Oxygen deficient zones (ODZs) like the North Pacific shadow zone occupy only 0.35% of the ocean’s volume worldwide. Yet they are growing as ocean oxygen levels drop—a trend linked to global warming that threatens marine ecosystems—and play an important role in global biogeochemical cycles: The anaerobic microbes that live in these zones, for example, use up roughly half the ocean’s nitrogen, producing the greenhouse gas nitrous oxide. In addition, ODZs affect concentrations of trace metals such as dissolved iron in seawater, which phytoplankton like diatoms require to grow. Phytoplankton are the foundation of marine food webs and remove vast quantities of carbon dioxide from the atmosphere.
To study how oxygen-rich water enters the North Pacific shadow zone, Margolskee et al. examined oxygen measurements from Argo floats, a vast array of autonomous sensors that drift the world’s oceans, and from the World Ocean Database. They also used a computational technique called Lagrangian particle tracking to trace specific parcels of oxygen-rich water back to their origins.

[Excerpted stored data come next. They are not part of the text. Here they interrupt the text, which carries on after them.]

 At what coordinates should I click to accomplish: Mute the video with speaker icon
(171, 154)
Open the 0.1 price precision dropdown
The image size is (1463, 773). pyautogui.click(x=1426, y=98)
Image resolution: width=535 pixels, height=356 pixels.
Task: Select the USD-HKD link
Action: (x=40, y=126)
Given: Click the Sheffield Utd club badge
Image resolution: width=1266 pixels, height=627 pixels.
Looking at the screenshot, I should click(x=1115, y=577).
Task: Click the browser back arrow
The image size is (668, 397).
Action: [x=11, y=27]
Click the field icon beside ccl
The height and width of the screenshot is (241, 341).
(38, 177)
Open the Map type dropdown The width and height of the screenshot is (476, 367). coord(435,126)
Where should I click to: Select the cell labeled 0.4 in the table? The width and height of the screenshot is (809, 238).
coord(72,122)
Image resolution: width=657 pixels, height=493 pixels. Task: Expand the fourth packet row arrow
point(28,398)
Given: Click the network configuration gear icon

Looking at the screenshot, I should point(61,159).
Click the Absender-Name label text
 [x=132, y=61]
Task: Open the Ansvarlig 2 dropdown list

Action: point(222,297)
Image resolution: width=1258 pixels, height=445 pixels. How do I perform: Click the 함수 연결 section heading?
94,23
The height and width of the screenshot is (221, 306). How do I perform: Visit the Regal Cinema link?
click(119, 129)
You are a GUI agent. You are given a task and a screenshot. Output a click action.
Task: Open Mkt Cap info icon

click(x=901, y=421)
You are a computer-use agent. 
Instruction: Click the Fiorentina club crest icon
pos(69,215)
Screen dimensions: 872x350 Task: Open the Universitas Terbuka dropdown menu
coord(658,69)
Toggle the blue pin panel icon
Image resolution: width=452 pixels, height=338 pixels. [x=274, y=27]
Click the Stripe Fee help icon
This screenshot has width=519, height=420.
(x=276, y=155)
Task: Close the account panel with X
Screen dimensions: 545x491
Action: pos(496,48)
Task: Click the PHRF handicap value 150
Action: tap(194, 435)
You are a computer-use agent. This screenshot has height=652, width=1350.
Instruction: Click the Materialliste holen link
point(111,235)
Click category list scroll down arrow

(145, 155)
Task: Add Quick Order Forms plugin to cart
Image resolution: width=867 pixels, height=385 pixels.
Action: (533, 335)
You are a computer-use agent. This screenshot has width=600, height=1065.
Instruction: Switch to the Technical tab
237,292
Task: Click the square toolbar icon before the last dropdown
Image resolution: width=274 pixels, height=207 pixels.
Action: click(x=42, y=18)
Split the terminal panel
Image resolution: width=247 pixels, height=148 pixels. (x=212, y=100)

The shadow zone receives infusions of oxygen more frequently than previously thought, the team found, with oxygen arriving by several routes. For example, oxygenated water is delivered via eddies spinning off the eastward flowing North Equatorial Countercurrent along the zone’s southern boundary and via deep, narrow flows called the North Equatorial Undercurrent jets along the northwestern boundary.
The computer models used today to simulate global ocean circulation and climate don’t accurately reproduce the fine-scale dynamics of such currents or the frequent intrusions of oxygen observed to occur within ODZs. Nor do they reliably predict how changes in ODZs will alter nitrogen and carbon cycles. By incorporating the sort of high-resolution modeling and particle tracking used in the new study into these models, scientists may be able to more accurately forecast how the North Pacific shadow zone and other ODZs will respond to climate change. (Global Biogeochemical Cycles, https://doi.org/10.1029/2018GB006149, 2019)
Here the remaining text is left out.